Foto: Rudolf Prott


There are countless organisations working for environmental protection and social justice. In their respective fields, they can sometimes achieve notable successes. In many cases, however, the focus is on the symptoms rather than the causes. After decades of efforts, many have to realise that they have achieved only partial success. The general negative development can usually not be stopped or significantly influenced.

Forest protection, for example, is important. But what use is that if the economic order demands limitless growth with limited resources at the same time? The same applies to the protection of wildlife. Here, too, it is ultimately economic constraints that put the saw in our hands with which we cut off the branch we are sitting on. But more and more people are noticing this too: boundless growth overwhelms us. Increasing material prosperity does not necessarily make us happier.
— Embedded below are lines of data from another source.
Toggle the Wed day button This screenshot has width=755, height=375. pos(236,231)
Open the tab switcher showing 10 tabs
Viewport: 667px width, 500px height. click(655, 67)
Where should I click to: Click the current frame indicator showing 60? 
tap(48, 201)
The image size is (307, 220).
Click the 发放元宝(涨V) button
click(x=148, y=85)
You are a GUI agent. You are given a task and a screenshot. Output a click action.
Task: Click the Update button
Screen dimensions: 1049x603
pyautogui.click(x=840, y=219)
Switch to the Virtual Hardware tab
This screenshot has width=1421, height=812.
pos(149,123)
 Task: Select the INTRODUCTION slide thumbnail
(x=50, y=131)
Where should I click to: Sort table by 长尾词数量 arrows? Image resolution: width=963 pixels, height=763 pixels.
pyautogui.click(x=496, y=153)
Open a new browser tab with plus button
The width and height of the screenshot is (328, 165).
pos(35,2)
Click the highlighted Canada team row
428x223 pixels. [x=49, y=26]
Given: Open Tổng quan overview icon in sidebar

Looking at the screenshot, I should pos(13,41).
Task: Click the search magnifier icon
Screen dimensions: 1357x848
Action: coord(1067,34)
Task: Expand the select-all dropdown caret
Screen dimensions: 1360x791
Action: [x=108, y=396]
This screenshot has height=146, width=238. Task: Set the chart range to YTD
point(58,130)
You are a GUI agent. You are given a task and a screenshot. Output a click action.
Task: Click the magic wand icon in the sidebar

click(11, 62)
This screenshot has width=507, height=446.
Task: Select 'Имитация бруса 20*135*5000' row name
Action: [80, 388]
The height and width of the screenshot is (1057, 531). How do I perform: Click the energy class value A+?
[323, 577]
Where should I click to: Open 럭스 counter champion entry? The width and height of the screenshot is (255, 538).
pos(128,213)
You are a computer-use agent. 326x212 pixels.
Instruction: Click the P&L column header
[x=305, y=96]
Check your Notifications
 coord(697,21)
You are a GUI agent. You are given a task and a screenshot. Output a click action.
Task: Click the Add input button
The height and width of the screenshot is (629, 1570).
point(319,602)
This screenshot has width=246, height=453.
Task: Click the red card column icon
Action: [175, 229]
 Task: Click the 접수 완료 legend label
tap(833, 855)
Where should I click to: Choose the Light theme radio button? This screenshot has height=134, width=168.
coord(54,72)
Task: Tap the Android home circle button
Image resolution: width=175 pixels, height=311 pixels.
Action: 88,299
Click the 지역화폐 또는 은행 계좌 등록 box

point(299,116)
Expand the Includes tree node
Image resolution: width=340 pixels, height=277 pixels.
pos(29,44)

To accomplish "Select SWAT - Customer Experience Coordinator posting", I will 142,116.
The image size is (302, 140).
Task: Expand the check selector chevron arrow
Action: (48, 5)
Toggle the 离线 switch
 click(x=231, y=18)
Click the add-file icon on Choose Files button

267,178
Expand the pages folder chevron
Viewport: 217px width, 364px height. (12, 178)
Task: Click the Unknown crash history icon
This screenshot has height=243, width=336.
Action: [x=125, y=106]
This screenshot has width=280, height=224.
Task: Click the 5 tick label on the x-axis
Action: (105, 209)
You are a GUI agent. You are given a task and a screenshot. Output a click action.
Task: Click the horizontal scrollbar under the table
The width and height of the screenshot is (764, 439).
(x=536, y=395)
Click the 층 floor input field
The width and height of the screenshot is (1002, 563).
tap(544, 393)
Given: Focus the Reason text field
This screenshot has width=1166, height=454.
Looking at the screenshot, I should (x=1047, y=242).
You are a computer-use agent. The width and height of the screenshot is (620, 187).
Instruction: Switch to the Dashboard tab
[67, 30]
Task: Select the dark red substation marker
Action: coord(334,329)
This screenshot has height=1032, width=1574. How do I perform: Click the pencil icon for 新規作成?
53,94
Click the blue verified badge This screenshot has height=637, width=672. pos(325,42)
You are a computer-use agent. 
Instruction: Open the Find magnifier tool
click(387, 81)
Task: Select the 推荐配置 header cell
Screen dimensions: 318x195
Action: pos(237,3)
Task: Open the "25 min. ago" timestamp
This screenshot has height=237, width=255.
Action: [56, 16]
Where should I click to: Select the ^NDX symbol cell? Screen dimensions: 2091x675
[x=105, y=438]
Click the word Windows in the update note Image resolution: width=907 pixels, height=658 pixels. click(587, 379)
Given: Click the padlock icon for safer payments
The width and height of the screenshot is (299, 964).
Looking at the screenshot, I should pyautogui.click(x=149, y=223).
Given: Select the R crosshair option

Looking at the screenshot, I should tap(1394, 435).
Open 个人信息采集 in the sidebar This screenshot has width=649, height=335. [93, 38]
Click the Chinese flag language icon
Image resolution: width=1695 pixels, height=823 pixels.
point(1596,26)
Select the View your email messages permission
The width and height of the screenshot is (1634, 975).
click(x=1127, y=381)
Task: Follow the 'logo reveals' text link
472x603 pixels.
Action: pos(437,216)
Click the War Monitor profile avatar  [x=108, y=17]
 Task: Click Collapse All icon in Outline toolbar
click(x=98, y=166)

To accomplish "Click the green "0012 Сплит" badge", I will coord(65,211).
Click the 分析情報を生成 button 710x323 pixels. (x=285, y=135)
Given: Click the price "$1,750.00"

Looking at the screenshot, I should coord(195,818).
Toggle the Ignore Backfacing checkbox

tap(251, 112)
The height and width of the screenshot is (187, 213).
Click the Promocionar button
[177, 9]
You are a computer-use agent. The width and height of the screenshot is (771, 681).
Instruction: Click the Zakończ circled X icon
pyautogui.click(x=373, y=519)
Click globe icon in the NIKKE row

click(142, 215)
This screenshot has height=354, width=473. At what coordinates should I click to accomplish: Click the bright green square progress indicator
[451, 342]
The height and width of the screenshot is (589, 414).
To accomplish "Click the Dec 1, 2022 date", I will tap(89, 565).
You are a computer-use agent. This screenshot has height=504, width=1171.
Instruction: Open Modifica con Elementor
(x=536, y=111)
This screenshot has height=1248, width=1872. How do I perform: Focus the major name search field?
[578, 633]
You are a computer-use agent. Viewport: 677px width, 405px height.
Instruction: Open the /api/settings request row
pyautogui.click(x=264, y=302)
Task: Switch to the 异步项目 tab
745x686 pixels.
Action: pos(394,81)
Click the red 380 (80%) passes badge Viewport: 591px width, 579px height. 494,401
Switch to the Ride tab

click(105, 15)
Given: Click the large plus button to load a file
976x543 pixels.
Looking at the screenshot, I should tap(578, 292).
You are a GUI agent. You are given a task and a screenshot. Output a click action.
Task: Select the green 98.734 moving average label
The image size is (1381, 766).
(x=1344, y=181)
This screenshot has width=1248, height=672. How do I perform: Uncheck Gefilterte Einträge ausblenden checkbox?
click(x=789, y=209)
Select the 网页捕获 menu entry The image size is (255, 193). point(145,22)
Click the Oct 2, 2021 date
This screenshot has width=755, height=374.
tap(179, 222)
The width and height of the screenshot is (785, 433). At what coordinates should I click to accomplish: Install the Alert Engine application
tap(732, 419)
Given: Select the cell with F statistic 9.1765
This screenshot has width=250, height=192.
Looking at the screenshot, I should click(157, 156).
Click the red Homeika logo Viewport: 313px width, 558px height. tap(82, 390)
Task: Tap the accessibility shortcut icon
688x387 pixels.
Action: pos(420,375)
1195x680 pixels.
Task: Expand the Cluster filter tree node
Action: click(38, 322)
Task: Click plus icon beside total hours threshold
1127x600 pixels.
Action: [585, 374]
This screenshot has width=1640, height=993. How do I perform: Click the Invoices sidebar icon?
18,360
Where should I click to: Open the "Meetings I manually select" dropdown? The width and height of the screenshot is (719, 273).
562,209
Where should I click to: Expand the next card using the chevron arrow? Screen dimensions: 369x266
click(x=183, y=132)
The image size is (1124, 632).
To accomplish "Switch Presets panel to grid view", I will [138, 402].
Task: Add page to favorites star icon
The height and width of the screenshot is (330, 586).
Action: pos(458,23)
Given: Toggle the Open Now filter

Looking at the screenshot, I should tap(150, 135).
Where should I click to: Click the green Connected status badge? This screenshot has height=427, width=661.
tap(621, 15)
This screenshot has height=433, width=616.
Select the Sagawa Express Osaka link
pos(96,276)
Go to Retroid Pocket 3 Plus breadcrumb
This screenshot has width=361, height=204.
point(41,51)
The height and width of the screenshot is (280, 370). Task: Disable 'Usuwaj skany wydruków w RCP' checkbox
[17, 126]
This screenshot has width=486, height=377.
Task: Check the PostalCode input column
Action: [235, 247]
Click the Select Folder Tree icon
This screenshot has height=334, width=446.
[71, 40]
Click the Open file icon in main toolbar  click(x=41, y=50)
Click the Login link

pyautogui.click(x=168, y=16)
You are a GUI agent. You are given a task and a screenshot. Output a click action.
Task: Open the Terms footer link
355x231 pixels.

Equilibrism demands more than just reforms. After all, who would lavishly renovate a broom closet when the whole house is dilapidated and built on sand to boot? It is time to build a new building on a stable foundation before the old one collapses. The tried and tested can certainly be taken over. Fundamentally, however, human beings must once again see themselves as part of nature and respect its laws.

The goal of Equilibrism is a complete paradigm shift with regard to ecological and social issues. To this end, the concept deals with the most important challenges of humanity in an overarching way:

  1. Ecological alternatives as well as efficiency and new structures in all areas of life
  2. Natural circular economy
  3. Sustainable monetary and land management
  4. Global citizenship

The detailed fundamentals were jointly described by the association’s founder Eric Bihl and Volker Freystedt in 2005 in a non-fiction book: (Equilibrism – New concepts instead of reforms for a world in balance). The work provides detailed insights into backgrounds and possibilities and is intended as a design aid for a model project.